Aim of the exercise:
Present the entries below as a numbered list, leaving out any blank lines.

Dataset entries:
===============
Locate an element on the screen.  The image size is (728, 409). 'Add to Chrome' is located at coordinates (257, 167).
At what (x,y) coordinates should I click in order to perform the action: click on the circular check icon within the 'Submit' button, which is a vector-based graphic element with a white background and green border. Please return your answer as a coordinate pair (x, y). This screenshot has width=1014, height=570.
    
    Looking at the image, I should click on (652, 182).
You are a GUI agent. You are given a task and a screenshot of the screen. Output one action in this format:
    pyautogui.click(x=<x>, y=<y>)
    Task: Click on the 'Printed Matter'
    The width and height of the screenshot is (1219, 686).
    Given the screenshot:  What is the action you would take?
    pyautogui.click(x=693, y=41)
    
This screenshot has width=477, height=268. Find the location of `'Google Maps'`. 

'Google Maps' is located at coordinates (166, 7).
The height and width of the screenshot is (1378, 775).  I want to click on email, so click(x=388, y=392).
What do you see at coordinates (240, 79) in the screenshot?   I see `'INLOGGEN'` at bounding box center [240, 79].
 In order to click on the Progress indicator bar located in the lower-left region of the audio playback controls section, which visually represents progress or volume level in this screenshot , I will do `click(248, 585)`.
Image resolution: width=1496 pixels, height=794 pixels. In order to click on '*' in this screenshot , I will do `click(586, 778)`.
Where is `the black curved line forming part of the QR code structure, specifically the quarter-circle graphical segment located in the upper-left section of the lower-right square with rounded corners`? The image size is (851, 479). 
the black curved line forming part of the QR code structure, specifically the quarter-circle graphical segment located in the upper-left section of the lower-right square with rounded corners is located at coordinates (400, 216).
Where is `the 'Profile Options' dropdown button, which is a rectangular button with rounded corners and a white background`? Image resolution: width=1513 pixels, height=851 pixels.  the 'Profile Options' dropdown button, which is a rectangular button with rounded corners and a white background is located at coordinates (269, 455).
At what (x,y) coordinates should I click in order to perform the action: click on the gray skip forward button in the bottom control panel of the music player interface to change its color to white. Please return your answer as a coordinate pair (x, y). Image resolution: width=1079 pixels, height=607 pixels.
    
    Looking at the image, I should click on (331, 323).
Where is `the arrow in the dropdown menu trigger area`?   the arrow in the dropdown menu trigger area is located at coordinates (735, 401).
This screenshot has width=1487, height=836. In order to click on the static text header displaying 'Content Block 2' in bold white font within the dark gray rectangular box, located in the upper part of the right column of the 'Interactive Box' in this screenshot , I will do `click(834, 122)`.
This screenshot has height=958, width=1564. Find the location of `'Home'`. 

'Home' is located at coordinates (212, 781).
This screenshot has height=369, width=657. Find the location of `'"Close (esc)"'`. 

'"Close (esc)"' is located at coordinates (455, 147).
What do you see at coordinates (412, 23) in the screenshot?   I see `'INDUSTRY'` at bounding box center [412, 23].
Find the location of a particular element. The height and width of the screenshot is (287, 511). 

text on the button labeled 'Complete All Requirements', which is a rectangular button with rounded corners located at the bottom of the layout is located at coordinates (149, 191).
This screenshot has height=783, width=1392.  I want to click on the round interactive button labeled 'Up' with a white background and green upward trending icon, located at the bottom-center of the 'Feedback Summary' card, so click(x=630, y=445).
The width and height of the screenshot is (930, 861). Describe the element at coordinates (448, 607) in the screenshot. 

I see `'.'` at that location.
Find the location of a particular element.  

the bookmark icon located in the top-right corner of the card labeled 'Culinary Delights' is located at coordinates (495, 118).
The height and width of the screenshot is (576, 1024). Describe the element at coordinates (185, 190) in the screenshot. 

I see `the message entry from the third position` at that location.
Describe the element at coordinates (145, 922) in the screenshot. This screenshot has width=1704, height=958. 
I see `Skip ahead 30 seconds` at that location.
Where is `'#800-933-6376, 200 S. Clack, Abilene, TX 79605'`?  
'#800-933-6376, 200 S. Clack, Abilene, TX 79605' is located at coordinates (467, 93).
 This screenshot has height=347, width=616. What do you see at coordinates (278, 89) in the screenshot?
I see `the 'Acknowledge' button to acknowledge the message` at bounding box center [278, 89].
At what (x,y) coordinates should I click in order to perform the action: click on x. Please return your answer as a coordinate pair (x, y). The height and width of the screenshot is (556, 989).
===============
Answer in full:
1. Locate an element on the screen.  The image size is (728, 409). 'Add to Chrome' is located at coordinates (257, 167).
2. At what (x,y) coordinates should I click in order to perform the action: click on the circular check icon within the 'Submit' button, which is a vector-based graphic element with a white background and green border. Please return your answer as a coordinate pair (x, y). This screenshot has width=1014, height=570.
3.     Looking at the image, I should click on (652, 182).
4. You are a GUI agent. You are given a task and a screenshot of the screen. Output one action in this format:
5.     pyautogui.click(x=<x>, y=<y>)
6.     Task: Click on the 'Printed Matter'
7.     The width and height of the screenshot is (1219, 686).
8.     Given the screenshot:  What is the action you would take?
9.     pyautogui.click(x=693, y=41)
10. This screenshot has width=477, height=268. Find the location of `'Google Maps'`. 
11. 'Google Maps' is located at coordinates (166, 7).
12. The height and width of the screenshot is (1378, 775).  I want to click on email, so click(x=388, y=392).
13. What do you see at coordinates (240, 79) in the screenshot?   I see `'INLOGGEN'` at bounding box center [240, 79].
14.  In order to click on the Progress indicator bar located in the lower-left region of the audio playback controls section, which visually represents progress or volume level in this screenshot , I will do `click(248, 585)`.
15. Image resolution: width=1496 pixels, height=794 pixels. In order to click on '*' in this screenshot , I will do `click(586, 778)`.
16. Where is `the black curved line forming part of the QR code structure, specifically the quarter-circle graphical segment located in the upper-left section of the lower-right square with rounded corners`? The image size is (851, 479). 
17. the black curved line forming part of the QR code structure, specifically the quarter-circle graphical segment located in the upper-left section of the lower-right square with rounded corners is located at coordinates (400, 216).
18. Where is `the 'Profile Options' dropdown button, which is a rectangular button with rounded corners and a white background`? Image resolution: width=1513 pixels, height=851 pixels.  the 'Profile Options' dropdown button, which is a rectangular button with rounded corners and a white background is located at coordinates (269, 455).
19. At what (x,y) coordinates should I click in order to perform the action: click on the gray skip forward button in the bottom control panel of the music player interface to change its color to white. Please return your answer as a coordinate pair (x, y). Image resolution: width=1079 pixels, height=607 pixels.
20.     Looking at the image, I should click on (331, 323).
21. Where is `the arrow in the dropdown menu trigger area`?   the arrow in the dropdown menu trigger area is located at coordinates (735, 401).
22. This screenshot has width=1487, height=836. In order to click on the static text header displaying 'Content Block 2' in bold white font within the dark gray rectangular box, located in the upper part of the right column of the 'Interactive Box' in this screenshot , I will do `click(834, 122)`.
23. This screenshot has height=958, width=1564. Find the location of `'Home'`. 
24. 'Home' is located at coordinates (212, 781).
25. This screenshot has height=369, width=657. Find the location of `'"Close (esc)"'`. 
26. '"Close (esc)"' is located at coordinates (455, 147).
27. What do you see at coordinates (412, 23) in the screenshot?   I see `'INDUSTRY'` at bounding box center [412, 23].
28. Find the location of a particular element. The height and width of the screenshot is (287, 511). 
29. text on the button labeled 'Complete All Requirements', which is a rectangular button with rounded corners located at the bottom of the layout is located at coordinates (149, 191).
30. This screenshot has height=783, width=1392.  I want to click on the round interactive button labeled 'Up' with a white background and green upward trending icon, located at the bottom-center of the 'Feedback Summary' card, so click(x=630, y=445).
31. The width and height of the screenshot is (930, 861). Describe the element at coordinates (448, 607) in the screenshot. 
32. I see `'.'` at that location.
33. Find the location of a particular element.  
34. the bookmark icon located in the top-right corner of the card labeled 'Culinary Delights' is located at coordinates (495, 118).
35. The height and width of the screenshot is (576, 1024). Describe the element at coordinates (185, 190) in the screenshot. 
36. I see `the message entry from the third position` at that location.
37. Describe the element at coordinates (145, 922) in the screenshot. This screenshot has width=1704, height=958. 
38. I see `Skip ahead 30 seconds` at that location.
39. Where is `'#800-933-6376, 200 S. Clack, Abilene, TX 79605'`?  
40. '#800-933-6376, 200 S. Clack, Abilene, TX 79605' is located at coordinates (467, 93).
41.  This screenshot has height=347, width=616. What do you see at coordinates (278, 89) in the screenshot?
42. I see `the 'Acknowledge' button to acknowledge the message` at bounding box center [278, 89].
43. At what (x,y) coordinates should I click in order to perform the action: click on x. Please return your answer as a coordinate pair (x, y). The height and width of the screenshot is (556, 989).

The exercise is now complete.